Auditor’s Report Finds UC System Used Unfair Admissions

For six years, the University of California (UC) admitted dozens of students based on wealthy donations and personal connections to university staff, according to a state auditor’s report released on Tuesday.

The report investigated the University of California, Berkeley, the University of California, Los Angeles (UCLA), the University of California, San Diego, and the University of California, Santa Barbara and found the schools hold “improper influence in admissions decisions.”

“By admitting 64 noncompetitive applicants, the university undermined the fairness and integrity of its admissions process and deprived more qualified students of the opportunity for admission,” California State Auditor Elaine Howle said in a statement. “The university has also failed to ensure that campuses fairly and consistently treat the thousands of prospective students who apply each year.”

The report found that 22 of the 64 students were granted admission to the UC system based on relation to staff and donors. Forty-two of 64 students were wrongly admitted to UC Berkeley based on false athletic qualifications.

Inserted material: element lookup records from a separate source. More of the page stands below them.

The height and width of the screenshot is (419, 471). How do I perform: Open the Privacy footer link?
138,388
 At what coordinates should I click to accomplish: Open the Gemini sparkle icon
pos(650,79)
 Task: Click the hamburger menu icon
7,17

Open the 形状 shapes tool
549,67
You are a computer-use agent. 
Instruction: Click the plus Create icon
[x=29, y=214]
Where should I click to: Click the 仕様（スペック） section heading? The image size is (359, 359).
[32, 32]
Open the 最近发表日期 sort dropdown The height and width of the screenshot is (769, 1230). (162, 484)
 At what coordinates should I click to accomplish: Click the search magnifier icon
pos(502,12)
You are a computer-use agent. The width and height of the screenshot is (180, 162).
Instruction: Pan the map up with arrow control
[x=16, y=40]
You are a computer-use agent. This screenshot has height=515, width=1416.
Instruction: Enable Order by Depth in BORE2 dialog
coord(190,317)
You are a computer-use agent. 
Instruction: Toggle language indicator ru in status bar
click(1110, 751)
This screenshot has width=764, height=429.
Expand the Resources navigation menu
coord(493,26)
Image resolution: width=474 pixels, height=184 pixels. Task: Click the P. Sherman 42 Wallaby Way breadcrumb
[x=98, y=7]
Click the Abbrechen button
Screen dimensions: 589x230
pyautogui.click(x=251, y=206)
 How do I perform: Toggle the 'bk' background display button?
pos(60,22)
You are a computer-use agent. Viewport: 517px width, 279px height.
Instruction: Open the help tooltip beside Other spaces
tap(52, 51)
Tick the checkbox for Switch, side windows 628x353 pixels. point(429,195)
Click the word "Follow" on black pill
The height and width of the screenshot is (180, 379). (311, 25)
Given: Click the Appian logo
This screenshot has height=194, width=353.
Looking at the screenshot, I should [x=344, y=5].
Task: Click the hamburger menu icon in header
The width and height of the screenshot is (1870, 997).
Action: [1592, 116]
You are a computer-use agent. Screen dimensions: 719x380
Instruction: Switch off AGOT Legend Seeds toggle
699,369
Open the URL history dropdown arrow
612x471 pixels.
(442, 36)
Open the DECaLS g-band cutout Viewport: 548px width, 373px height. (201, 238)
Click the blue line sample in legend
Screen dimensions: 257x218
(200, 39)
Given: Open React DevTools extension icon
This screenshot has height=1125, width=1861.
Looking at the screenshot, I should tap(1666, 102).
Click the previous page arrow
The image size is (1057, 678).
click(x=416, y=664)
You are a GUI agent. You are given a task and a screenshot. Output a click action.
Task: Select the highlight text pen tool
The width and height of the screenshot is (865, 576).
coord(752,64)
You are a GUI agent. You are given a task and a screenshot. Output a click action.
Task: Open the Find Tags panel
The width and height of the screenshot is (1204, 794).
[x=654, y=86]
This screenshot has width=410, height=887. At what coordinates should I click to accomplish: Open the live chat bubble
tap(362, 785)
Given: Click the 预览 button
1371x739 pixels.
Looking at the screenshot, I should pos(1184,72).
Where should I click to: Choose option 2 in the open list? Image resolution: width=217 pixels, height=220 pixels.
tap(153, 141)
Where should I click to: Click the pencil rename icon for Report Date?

In addition, the audit states that UC Berkeley and UCLA have not developed methodologies for how they determine which applicants to admit.

Howle says UC Berkeley, UCLA, and UC San Diego have failed to “properly train and monitor the staff who review and rate applications.”

“We found that staff were sometimes overly strict or overly lenient in their review of applications, thereby making the applicants’ chances of admission unduly dependent on the individual staff who rated them rather than on the students’ qualifications,” Howle wrote in the report.

In response to the report, recently appointed UC President Michael Drake stated he has “zero tolerance on matters of integrity” and will do everything to ensure inappropriate admissions do not happen in the future.

“I sincerely appreciate the time and resources the State Auditor’s office has committed to helping us improve and strengthen our admissions policies and processes,” Drake said.